Hb Dhonburi (also known as
Hb Neapolis) (HBB: c.380T>G) is an unstable
hemoglobin (Hb) variant that cannot be detected by high performance liquid chromatography (HPLC) or capillary electrophoresis (CE) in routine laboratory diagnosis. This could lead to prenatal misdiagnosis unless a molecular analysis is applied. Here, we report a Thai couple with a positive result for the
dichlorophenolindophenol precipitation (DCIP) screening test. After routine laboratory investigation, the female was diagnosed with heterozygous Hb E (HBB: c.79G>A) during pregnancy; however, the male, whose case we present herein, was suspected to carry a rare heterozygous β-
thalassemia (β-thal).
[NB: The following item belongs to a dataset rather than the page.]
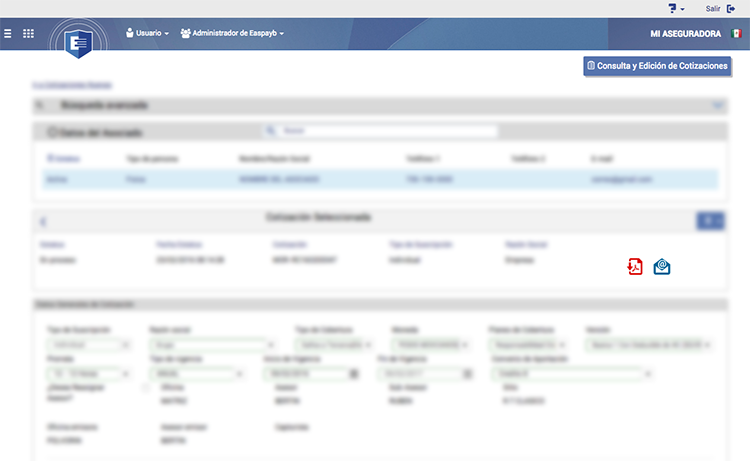Click Consulta y Edición de Cotizaciones button
Viewport: 750px width, 461px height.
point(658,66)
Therefore, they were designated as a couple at-risk for having a fetus with a serious
thalassemia genotype: compound heterozygosity for Hb E with β-thal (Hb E/β-thal). Based on the result of the DCIP test, his
DNA was sequenced for a causative mutation and revealed heterozygosity for a rare Hb variant,
Hb Dhonburi. Theoretically, this couple was not at risk for Hb E/β-thal. Furthermore, this case demonstrates for the first time that in addition to a common Hb variant, i.e. Hb E,
Hb Dhonburi (
Hb Neapolis) also gives positive DCIP results, even in the heterozygous state.